What Akamai, Ukraine CERT, and Microsoft recorded about the earlier attacks

Akamai reported that CVE-2026-21510 had been actively exploited in January. Citing Ukraine's Computer Emergency Response Team, Akamai said that the threat actor APT28 (also known as Fancy Bear) exploited CVE-2026-21510 in attacks against Ukraine and European Union countries. Those attacks began with a phishing email purporting to be from Ukraine's hydro-meteorological center and containing a weaponized LNK file to exploit CVE-2026-21513. By chaining CVE-2026-21513 with CVE-2026-21510, the operators bypassed Microsoft security features including Defender SmartScreen and achieved remote code execution on victims' computers. Microsoft fixed both CVE-2026-21510 and CVE-2026-21513 on February's Patch Tuesday.
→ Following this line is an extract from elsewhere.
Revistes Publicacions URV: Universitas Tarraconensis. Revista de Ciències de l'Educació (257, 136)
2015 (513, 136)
What this means for security teams, federal agencies, and enterprises

  • Security teams and technologists: The vulnerability is zero-click and abuses automatic parsing of LNK files to coerce authentication. Teams will need to verify the February patches and apply any subsequent updates that address CVE-2026-32202 to prevent credential theft by network spoofing.
  • Federal agencies and policymakers: CISA has mandated remediation by May 12 through its Known Exploited Vulnerabilities catalog entry for CVE-2026-32202, creating a near-term compliance deadline.
  • Affected enterprises and incident responders: Akamai's findings about chained exploitation and the historical use of a phishing lure tied to Ukraine's hydro-meteorological center reinforce the role of layered mitigations and monitoring for anomalous authentication traffic such as outbound Net-NTLMv2 authentications to unexpected hosts.

The immediate facts are narrow but sharp: Microsoft disclosed CVE-2026-32202 on April 14, Akamai's Maor Dahan found it while testing February patches, and CISA has set a May 12 deadline for federal remediation. The Register reached out to Microsoft about the scope of exploitation, attribution, and what attackers are doing with illicit access and said it will update the story if Microsoft responds. For now, the disclosure underlines how a partial fix can leave a distinct, destructive capability — in this case, a zero-click credential-theft vector — still available to actors already observed exploiting related issues.